== Source excerpt ==

Performing Gifts: Rituals, Symbolic Communication and Gift-Giving in Medieval and Early Modern Europe

Gustavs Strenga Announcement
Location
Estonia
Subject Fields
Art, Art History & Visual Studies, Diplomacy and International Relations, Modern European History / Studies, Medieval and Byzantine History / Studies

Workshop
Performing Gifts: Rituals, Symbolic Communication and Gift-Giving in Medieval and Early Modern Europe


School of Humanities, Tallinn University
Uus-Sadama 5, Tallinn, Estonia
August 23–24, 2019

Gift-giving as one of the fundamental cultural mechanisms of human societies has been in focus of the researchers of pre-modern Europe for several decades. This field of research has developed and surpassed Maussean discussions of reciprocal exchange, yet there are numerous aspects of the gift-giving that have remained undiscovered or not sufficiently discussed. In his influential book Liquid Assets, Dangerous Gifts Valentin Groebner stated that the late medieval gifts were media of communication and they, even if made in secret, strove for audience. Until now too little attention has been drawn to gifts as material objects in rituals, ceremonies, feasts, and performances and their role in the symbolic communication with different audiences: those present, those reading and listening to descriptions of gift-giving. 


This workshop proposes to discuss medieval and early modern gifts as part of symbolical communication in rituals of power, as tools of self-representation, their role in political legitimation and self-fashioning, and relevance of the gift-giving in political and social communication. What was the role of the gifts as objects in rituals and ceremonies of power? In which occasions symbolical meaning of gifts was revealed? How were places and audiences of the gift-giving chosen? How was the gift-giving used for the purposes of symbolical communication? What can we learn from the gifts as material objects?

===

**The exercise**
In the workshop announcement, which book by Valentin Groebner is cited for describing late medieval gifts as media of communication?

== Listed records ==

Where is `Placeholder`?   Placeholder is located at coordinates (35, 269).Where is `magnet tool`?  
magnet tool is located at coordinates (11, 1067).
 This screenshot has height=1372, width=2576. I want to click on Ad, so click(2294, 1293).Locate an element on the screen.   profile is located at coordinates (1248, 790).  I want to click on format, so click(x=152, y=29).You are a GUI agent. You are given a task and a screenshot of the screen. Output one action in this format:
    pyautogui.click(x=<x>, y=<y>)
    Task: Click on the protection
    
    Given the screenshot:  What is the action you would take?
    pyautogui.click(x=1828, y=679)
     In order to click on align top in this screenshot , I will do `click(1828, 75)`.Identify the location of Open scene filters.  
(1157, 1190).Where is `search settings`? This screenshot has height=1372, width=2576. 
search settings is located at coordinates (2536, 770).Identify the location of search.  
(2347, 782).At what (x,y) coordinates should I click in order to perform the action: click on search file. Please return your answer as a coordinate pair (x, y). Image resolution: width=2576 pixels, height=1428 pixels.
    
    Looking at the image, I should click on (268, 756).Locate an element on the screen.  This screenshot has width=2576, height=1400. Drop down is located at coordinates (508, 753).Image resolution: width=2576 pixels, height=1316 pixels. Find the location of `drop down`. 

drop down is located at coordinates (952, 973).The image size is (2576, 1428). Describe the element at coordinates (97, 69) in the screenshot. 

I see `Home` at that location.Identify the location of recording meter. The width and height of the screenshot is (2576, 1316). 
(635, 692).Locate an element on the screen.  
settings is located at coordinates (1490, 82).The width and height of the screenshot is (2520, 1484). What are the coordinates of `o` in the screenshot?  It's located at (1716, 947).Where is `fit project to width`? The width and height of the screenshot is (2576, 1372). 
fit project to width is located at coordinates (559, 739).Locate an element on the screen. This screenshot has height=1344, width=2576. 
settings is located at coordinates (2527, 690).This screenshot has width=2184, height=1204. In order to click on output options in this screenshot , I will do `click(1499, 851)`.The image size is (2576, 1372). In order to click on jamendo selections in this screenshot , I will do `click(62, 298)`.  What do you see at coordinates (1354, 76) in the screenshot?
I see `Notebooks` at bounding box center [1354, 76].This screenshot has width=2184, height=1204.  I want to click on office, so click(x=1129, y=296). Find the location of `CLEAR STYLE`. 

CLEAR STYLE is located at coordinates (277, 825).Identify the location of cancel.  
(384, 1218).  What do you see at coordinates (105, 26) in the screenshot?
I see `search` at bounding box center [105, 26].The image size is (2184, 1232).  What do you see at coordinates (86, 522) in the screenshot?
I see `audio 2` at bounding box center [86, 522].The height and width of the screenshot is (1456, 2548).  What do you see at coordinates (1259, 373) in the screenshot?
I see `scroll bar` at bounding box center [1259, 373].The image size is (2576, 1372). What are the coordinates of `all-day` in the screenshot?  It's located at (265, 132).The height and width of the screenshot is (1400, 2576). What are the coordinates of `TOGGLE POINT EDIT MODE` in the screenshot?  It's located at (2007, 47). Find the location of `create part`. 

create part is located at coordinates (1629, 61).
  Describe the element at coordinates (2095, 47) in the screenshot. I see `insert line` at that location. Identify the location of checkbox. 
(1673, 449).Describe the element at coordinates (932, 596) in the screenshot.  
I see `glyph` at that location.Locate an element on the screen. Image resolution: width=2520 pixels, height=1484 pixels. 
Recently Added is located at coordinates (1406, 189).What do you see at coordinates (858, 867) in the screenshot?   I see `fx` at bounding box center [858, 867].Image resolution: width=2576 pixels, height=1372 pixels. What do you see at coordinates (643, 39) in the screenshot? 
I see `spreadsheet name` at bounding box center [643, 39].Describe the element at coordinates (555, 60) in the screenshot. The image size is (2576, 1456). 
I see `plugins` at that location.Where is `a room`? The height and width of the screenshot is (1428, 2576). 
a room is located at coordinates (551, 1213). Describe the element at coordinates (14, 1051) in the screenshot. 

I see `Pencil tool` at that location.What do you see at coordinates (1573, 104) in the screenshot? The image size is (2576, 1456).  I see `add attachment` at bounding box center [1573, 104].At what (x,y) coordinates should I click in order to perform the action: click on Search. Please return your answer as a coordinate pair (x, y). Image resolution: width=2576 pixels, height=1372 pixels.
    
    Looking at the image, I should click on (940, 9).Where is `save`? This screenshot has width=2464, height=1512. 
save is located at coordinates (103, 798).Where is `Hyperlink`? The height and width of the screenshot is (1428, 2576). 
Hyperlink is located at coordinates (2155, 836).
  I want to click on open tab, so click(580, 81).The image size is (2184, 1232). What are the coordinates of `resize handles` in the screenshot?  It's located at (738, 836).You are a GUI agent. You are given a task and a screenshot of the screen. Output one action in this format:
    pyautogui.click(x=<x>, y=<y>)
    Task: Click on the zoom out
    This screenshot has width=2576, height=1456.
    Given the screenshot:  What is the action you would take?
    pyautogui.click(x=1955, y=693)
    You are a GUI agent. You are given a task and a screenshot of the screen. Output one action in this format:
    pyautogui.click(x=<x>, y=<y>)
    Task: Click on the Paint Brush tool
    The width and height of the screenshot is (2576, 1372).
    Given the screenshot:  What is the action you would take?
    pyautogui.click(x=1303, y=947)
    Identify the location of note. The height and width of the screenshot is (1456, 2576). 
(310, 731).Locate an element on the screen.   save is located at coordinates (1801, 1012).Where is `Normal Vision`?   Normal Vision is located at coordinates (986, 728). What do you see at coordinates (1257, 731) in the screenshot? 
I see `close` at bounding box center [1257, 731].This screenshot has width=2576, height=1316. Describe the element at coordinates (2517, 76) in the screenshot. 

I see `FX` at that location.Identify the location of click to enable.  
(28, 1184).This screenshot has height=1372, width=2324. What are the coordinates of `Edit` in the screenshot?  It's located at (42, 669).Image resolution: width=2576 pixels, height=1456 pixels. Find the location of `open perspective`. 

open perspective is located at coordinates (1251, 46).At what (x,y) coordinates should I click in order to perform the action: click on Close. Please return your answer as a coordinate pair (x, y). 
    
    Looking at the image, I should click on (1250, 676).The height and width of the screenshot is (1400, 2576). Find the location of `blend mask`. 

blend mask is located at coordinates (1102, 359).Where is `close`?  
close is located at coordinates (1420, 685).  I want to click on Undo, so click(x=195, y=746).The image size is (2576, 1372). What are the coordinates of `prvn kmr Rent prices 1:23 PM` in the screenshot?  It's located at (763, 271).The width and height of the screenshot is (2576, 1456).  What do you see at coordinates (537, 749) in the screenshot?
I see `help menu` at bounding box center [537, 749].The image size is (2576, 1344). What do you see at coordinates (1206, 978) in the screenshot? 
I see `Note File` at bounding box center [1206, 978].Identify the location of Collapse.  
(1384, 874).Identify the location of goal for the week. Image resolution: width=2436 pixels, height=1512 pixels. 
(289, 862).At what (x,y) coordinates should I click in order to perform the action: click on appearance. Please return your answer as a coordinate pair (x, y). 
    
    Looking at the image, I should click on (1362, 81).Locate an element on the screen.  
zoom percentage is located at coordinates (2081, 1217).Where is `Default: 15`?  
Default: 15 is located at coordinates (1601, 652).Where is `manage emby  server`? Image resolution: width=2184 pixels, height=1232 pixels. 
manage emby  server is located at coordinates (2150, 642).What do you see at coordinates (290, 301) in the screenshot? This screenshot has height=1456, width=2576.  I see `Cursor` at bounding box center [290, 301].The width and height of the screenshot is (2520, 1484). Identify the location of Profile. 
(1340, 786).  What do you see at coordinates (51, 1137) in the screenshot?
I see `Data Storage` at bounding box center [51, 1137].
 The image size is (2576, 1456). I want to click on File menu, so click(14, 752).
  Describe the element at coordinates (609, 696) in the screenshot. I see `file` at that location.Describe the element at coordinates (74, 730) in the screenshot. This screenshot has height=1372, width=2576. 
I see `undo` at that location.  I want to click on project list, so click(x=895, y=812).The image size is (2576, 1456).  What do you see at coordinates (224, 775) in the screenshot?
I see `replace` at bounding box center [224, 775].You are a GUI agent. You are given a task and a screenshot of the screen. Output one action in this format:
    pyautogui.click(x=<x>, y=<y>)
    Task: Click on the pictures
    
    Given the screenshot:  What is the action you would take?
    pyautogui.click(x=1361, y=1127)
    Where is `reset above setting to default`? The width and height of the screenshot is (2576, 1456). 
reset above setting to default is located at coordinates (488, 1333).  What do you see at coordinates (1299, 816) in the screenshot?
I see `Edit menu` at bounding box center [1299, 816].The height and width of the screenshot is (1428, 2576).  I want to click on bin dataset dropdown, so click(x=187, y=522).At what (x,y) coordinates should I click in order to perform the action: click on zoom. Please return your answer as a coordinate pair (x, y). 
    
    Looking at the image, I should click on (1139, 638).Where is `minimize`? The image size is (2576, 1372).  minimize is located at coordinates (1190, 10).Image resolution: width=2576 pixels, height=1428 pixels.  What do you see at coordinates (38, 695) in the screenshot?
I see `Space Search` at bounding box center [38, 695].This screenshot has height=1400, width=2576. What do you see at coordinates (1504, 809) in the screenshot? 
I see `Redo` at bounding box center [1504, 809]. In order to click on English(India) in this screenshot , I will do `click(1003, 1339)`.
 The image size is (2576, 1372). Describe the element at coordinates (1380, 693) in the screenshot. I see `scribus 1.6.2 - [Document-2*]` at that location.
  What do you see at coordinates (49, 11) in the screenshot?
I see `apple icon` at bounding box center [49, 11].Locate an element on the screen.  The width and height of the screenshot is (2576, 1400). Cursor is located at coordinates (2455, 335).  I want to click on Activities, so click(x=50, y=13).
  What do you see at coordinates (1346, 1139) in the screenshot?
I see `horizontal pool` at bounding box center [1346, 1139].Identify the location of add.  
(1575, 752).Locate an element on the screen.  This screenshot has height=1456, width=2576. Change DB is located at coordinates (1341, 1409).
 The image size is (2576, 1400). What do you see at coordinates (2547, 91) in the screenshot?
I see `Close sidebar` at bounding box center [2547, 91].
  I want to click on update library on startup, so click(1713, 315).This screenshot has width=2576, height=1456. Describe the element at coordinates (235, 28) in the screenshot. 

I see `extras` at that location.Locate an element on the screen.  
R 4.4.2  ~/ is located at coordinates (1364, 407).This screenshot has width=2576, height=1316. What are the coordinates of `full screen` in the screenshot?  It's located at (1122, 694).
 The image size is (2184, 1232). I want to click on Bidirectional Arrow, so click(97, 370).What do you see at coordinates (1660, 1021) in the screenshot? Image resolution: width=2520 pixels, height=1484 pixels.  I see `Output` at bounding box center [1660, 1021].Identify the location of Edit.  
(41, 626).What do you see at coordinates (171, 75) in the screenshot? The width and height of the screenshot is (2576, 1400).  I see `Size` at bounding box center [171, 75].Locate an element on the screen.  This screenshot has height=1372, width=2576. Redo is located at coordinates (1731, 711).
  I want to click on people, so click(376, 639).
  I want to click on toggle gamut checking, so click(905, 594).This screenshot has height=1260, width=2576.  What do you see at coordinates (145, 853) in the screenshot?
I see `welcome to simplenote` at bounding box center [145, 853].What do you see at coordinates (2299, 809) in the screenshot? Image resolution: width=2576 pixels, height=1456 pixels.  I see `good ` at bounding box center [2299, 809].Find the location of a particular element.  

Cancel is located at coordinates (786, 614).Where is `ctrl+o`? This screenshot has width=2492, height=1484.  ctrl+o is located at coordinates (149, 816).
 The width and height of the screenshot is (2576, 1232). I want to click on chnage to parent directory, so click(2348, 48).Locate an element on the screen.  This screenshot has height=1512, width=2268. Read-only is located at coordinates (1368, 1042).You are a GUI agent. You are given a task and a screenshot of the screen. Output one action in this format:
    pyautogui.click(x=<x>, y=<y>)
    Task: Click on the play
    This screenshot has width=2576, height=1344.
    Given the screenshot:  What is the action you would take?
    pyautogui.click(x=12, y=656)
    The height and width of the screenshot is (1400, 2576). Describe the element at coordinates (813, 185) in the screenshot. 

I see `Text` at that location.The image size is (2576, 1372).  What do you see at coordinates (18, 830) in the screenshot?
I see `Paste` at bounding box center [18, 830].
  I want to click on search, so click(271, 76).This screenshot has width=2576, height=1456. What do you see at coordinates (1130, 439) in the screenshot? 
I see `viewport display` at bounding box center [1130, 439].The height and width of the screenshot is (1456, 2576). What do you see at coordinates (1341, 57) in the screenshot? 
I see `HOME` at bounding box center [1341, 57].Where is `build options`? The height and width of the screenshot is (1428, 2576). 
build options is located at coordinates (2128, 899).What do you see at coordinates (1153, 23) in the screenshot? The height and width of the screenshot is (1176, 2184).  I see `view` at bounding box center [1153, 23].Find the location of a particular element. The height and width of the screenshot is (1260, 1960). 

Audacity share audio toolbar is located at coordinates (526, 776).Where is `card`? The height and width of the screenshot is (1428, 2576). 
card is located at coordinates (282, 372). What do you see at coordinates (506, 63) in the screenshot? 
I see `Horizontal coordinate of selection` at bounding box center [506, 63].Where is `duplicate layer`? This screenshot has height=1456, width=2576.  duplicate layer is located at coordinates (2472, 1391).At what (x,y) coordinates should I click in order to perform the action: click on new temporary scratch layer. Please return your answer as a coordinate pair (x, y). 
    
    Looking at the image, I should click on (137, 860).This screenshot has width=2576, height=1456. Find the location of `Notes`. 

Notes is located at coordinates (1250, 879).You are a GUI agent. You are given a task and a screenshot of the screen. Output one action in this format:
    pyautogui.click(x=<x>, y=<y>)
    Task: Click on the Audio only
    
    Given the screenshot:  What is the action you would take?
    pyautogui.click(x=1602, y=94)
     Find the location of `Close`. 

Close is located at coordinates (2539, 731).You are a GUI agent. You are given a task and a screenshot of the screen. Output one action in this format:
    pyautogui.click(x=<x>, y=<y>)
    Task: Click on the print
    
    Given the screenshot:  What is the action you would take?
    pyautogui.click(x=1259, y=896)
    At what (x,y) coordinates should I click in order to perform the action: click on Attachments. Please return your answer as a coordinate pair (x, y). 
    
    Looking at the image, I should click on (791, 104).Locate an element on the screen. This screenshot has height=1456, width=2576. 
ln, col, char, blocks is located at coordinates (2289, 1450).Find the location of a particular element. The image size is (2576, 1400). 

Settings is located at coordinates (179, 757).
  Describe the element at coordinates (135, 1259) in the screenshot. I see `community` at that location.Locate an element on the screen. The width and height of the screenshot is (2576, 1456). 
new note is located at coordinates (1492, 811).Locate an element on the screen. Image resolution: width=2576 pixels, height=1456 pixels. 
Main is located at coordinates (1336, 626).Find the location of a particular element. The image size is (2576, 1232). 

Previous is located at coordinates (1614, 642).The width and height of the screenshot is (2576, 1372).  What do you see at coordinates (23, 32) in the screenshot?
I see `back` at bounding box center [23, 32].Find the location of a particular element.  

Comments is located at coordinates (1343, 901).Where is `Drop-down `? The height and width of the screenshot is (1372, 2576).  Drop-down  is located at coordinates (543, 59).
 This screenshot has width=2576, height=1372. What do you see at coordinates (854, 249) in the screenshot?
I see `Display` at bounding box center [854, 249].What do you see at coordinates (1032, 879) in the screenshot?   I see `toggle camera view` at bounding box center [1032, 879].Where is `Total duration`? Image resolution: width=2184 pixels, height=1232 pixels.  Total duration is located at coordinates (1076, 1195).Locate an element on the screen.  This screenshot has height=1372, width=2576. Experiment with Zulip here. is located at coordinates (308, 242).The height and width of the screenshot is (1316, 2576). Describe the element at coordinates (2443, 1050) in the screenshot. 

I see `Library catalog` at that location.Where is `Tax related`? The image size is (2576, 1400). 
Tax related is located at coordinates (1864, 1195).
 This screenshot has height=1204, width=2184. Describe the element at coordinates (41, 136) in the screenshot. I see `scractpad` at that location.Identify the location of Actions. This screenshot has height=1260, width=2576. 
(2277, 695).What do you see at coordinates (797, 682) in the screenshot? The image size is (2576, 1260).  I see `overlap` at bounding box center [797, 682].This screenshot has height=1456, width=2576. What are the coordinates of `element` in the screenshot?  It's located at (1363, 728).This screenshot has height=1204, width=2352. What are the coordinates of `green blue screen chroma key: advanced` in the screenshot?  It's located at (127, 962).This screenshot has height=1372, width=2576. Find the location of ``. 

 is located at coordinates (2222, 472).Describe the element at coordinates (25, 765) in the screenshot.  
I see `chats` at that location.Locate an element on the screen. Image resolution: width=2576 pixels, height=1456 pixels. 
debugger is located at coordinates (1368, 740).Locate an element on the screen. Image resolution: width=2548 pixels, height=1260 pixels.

===

**Response to the task**
Liquid Assets, Dangerous Gifts